Exercise brief. Rewrite the lines of the records below as a numbered list. Skip blank lines and leave the pictures out.

Record extracts.
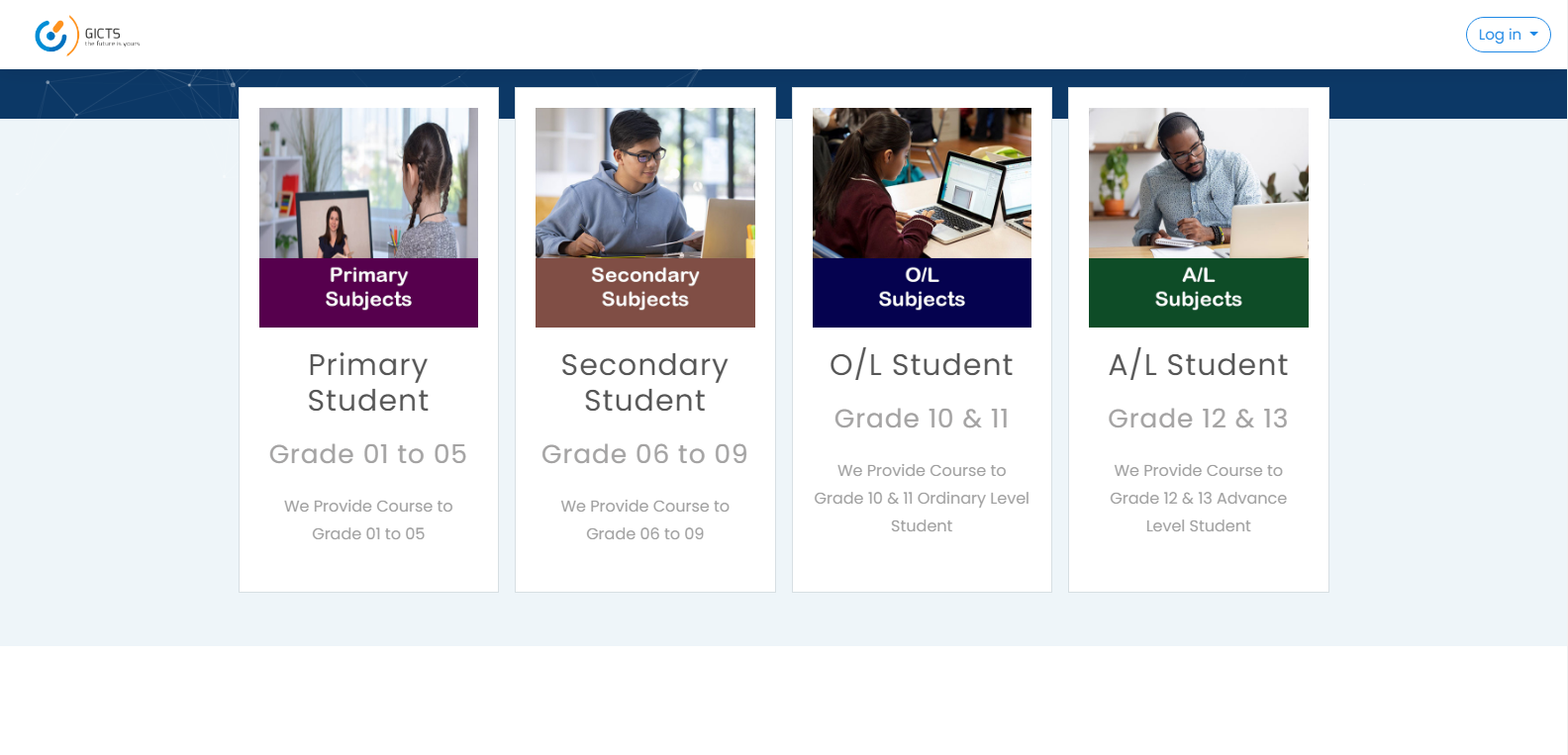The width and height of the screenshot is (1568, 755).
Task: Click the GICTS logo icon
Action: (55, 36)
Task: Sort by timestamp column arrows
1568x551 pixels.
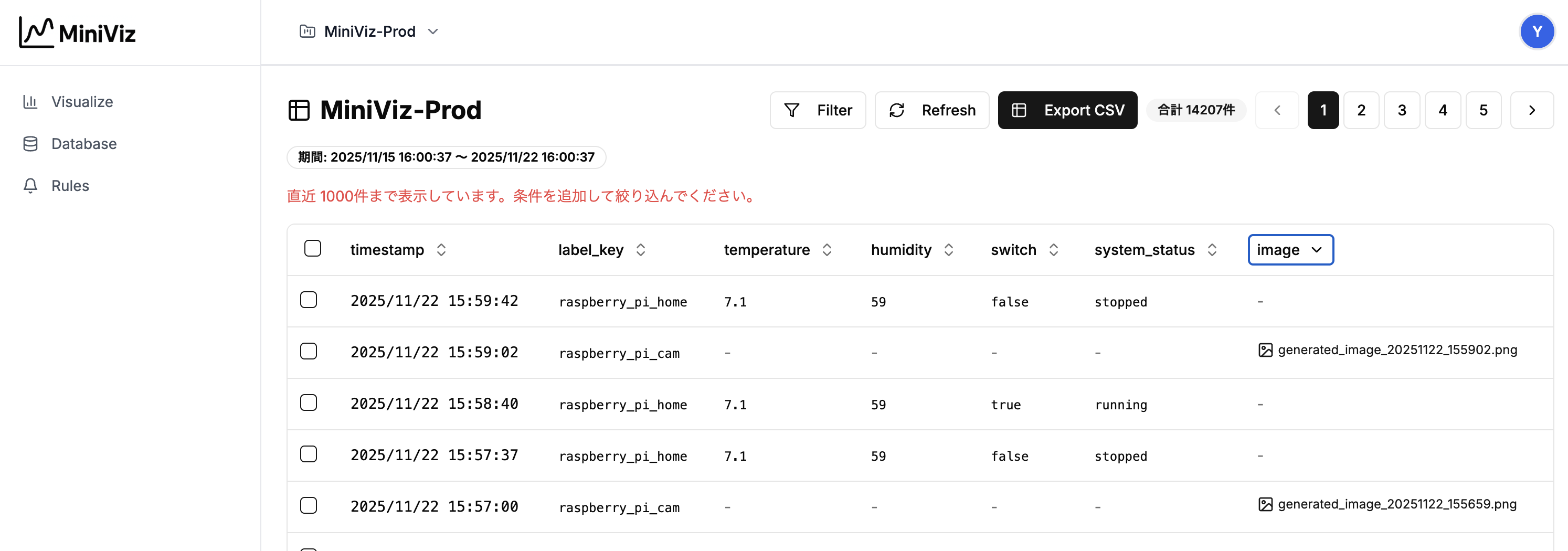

Output.
1. The width and height of the screenshot is (1568, 755).
2. Task: Click the GICTS logo icon
3. Action: (55, 36)
4. Task: Sort by timestamp column arrows
5. 1568x551 pixels.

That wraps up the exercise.